Another lawsuit being filed to strike down another marriage ban is nothing new. Every state without marriage equality has federal lawsuits against marriage bans except for four states. That number will likely decrease this week. What IS new about this lawsuit is that a religious organization (along with gay couples and other congregations) is filing this lawsuit -- the UCC will be a named plaintiff in the suit. And, there will be a First Amendment claim.
Reverend Joe Hoffman says:
As senior minister, I am often asked to perform marriage ceremonies for same-sex couples in my congregation. My denomination – the United Church of Christ – authorizes me to perform these ceremonies. But Amendment One denies my religious freedom by prohibiting me from exercising this right.Jake Sussman a partner at Tin Fulton Walker & Owen and lead counsel in General Synod of the United Church of Christ vs. Cooper says:
In addition to bringing 14th Amendment claims under equal protection and due process, this lawsuit introduces a 1st Amendment claim that the marriage ban in North Carolina violates the right to the free exercise of religious beliefs by denominations, clergy, and congregants who believe that same-sex marriages are theologically valid and want to perform marriage ceremonies.The lawsuit was filed in the Western District of North Carolina, and you can read more about it here and here.
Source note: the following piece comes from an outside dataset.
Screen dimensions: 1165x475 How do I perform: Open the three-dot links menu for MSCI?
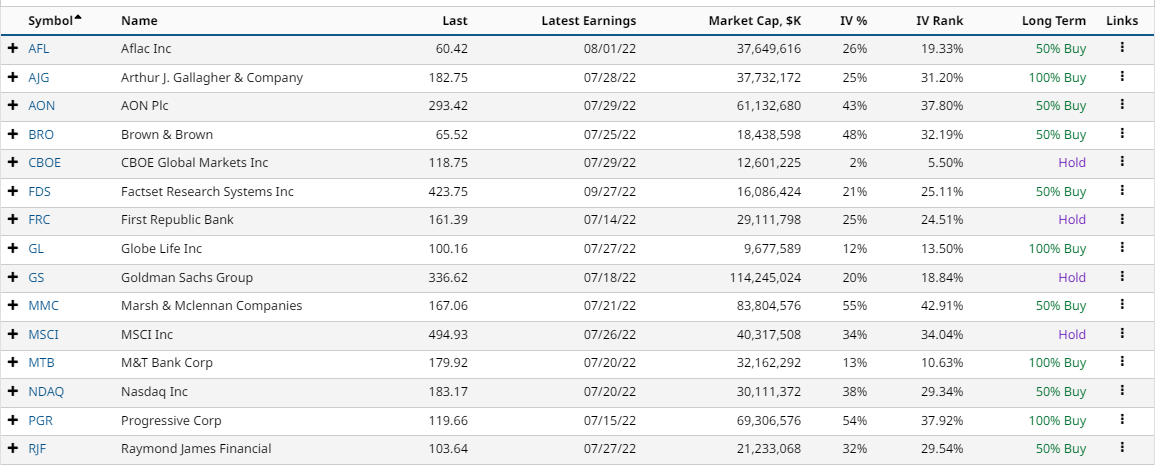(1122, 334)
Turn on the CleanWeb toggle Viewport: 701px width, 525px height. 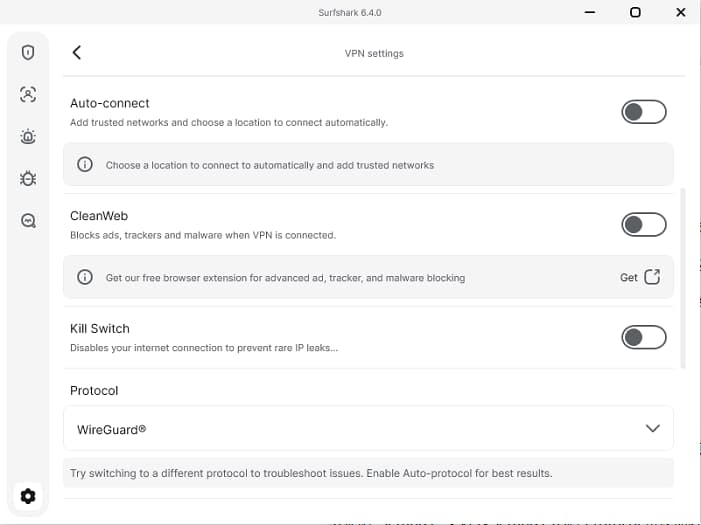tap(643, 225)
I'm not certain if North Carolina's marriage ban (Amendment One) prohibits a church from performing a marriage ceremony. Most states' marriage bans simply state that the state will not recognize the marriages of same sex couples. I believe that is probably why religious organizations in favor of marriage equality have simply filed amicus curiae briefs in other marriage equality cases. It will be interesting to see how this plays out in North Carolina.
Just found this on the second link:
Current state law technically makes it a misdemeanor, Largess said, for ministers to conduct marriage ceremonies without licenses. It is also illegal for ministers — who are deputized by the state to perform weddings — to sign marriage licenses for same-sex couples.
9:41 AM PT: UCC General Minister and President Geoffrey Black traveled to Charlotte for the lawsuit’s filing, which he said is a stand for the freedom of religion.
“We believe very strongly that this freedom must be protected,” Black said. “As an inclusive church we are sensitive to any laws that create inequality in our society. When we determined the State of North Carolina was restricting the free exercise of religion, we felt compelled to take lawsuit.”
4:55 PM PT: missleglebeagle makes a good point below that the UCC may not have Article III standing.